Wasserman worked closely with many of the writers who presented works at the company or whose works were adapted by Wasserman herself for the theatre, including Nobel laureate Isaac Bashevis Singer.

In 1967 the company was invited to come to the new Saidye Bronfman Centre and, with composer Eli Rubenstein, Wasserman presented a musical in the new home called A Shtetl Wedding (which has been revived since).

Under Wasserman, three generations of amateur actors have passed through the house presenting classics and original works, dramas and musicals. These are now available to non-Yiddish-speaking theatregoers through simultaneous translation.

Some of the milestones of the company were productions of Fiddler on the Roof (for the first time in Yiddish, 1993) and a translation of Michel Tremblay's Les Belles-soeurs (1992). In 1995, after Doris Wasserman suffered a stroke, her daughter Bryna Wasserman took over the artistic directorship.
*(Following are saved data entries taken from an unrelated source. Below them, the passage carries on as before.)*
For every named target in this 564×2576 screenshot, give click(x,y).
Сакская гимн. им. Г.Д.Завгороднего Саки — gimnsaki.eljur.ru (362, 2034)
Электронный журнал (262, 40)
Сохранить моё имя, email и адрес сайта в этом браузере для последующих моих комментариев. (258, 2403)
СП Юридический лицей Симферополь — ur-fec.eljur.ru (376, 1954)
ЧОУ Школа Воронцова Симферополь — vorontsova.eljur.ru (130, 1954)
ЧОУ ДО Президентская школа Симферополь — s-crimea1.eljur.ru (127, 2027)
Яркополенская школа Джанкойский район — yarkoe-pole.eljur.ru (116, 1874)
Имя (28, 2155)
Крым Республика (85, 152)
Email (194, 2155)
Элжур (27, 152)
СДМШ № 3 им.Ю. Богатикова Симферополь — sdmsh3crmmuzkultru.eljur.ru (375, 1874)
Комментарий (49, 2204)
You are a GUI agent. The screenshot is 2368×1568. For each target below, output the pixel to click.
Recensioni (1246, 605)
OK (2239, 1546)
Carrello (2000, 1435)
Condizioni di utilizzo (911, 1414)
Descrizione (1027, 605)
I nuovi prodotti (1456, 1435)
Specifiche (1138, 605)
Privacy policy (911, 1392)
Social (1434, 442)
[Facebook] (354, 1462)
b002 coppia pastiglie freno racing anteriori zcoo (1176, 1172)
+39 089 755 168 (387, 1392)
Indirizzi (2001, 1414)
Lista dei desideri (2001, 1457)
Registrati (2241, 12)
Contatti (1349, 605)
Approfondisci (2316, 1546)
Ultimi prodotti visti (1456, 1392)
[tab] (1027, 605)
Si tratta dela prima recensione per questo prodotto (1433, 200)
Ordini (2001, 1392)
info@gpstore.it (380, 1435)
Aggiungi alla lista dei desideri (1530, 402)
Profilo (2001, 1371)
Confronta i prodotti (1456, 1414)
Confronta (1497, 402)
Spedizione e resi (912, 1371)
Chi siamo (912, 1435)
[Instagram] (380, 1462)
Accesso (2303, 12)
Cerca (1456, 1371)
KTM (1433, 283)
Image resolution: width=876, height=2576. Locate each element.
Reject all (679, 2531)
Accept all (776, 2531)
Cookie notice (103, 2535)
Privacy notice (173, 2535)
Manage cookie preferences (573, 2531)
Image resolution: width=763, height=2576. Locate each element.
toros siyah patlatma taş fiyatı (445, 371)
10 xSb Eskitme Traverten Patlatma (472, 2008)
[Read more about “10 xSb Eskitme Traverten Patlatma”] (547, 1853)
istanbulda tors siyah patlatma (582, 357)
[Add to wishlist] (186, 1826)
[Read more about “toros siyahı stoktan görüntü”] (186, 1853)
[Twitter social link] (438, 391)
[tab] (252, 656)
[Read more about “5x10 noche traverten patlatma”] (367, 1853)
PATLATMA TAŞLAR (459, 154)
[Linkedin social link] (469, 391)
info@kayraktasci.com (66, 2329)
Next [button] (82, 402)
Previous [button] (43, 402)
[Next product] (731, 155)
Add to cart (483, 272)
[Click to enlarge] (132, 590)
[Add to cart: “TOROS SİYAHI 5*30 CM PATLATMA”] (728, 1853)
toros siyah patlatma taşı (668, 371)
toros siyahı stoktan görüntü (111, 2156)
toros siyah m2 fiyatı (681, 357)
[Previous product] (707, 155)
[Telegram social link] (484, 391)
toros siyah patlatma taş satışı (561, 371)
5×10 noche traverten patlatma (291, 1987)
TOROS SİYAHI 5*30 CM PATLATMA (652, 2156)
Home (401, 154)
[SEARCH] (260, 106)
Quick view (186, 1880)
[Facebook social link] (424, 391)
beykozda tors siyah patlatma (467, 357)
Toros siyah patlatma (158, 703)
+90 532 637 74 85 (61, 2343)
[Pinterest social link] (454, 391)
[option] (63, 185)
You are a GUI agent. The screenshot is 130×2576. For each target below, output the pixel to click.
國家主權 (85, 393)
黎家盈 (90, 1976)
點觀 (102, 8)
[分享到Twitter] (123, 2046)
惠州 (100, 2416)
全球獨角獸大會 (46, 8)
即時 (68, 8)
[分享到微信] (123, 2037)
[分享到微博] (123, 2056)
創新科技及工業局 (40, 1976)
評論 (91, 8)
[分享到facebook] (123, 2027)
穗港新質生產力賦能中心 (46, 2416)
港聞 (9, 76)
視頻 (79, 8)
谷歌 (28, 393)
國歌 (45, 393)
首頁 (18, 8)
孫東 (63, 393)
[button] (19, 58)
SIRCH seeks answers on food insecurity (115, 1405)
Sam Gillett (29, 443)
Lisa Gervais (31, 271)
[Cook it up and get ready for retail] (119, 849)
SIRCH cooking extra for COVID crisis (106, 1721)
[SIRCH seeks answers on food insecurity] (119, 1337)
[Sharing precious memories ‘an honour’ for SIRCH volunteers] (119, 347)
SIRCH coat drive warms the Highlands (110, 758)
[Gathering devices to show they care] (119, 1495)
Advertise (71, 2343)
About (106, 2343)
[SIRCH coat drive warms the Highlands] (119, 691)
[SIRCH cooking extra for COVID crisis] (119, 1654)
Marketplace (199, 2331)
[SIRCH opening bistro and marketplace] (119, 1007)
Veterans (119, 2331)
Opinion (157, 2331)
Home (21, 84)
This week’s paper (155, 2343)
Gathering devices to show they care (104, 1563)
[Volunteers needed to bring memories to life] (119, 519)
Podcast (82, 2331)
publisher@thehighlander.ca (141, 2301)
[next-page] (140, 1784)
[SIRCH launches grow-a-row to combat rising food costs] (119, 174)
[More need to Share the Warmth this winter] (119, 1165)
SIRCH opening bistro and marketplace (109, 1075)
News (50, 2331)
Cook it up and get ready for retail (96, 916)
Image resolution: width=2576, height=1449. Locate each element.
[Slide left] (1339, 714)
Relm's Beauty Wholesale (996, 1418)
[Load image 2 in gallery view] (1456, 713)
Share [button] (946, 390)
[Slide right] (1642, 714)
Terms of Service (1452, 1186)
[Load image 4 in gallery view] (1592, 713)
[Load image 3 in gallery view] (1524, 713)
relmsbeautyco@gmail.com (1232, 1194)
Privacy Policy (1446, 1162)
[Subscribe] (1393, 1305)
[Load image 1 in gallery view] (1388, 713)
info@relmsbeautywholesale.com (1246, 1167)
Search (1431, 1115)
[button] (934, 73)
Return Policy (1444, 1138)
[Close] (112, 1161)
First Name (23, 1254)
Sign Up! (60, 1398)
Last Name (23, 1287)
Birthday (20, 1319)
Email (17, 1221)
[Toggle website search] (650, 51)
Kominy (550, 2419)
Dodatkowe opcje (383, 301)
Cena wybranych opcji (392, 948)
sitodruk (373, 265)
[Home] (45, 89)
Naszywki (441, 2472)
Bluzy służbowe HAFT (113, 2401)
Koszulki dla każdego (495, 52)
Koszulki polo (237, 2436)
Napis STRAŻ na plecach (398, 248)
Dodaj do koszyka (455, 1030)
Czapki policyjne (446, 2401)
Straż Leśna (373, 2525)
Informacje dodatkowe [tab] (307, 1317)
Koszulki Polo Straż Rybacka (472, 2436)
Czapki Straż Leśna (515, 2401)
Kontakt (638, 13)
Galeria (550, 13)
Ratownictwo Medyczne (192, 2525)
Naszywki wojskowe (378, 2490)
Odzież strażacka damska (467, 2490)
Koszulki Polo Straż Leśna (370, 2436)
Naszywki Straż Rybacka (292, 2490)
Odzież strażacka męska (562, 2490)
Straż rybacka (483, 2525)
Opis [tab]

Bryna Wasserman's 1997 production of Old Wicked Songs was a highlight of the theatre season. Depicting the relationship of a young disillusioned American pianist and his teacher whose therapy is to teach his student to sing German lieder, it took the company in new directions from its populist roots.

In September, 2000, the company's production of The Great Houdini won the Montreal English Critics Circle Award for best production, amateur or semi-professional.

In honour of its founder, the theatre was named the Dora Wasserman Yiddish Theatre in 2003. In 2008 it celebrated its 50th anniversary with a nine-day festival. The Montreal International Yiddish Theatre Festival was the largest international gathering of Yiddish theatres, with companies from Poland, Romania, Israel, USA, Canada, France, Austria and Australia, and including musicians, scholars and filmmakers. A second highly successful Festival took place in June 2011.

The Dora Wasserman Yiddish Theatre (DWYT) mounts mainstage theatre productions and year-round programmes. It also offers Young Actors for Young Audiences courses, and houses the DWYT Archives.

The company is avidly supported by the Jewish population of Montreal.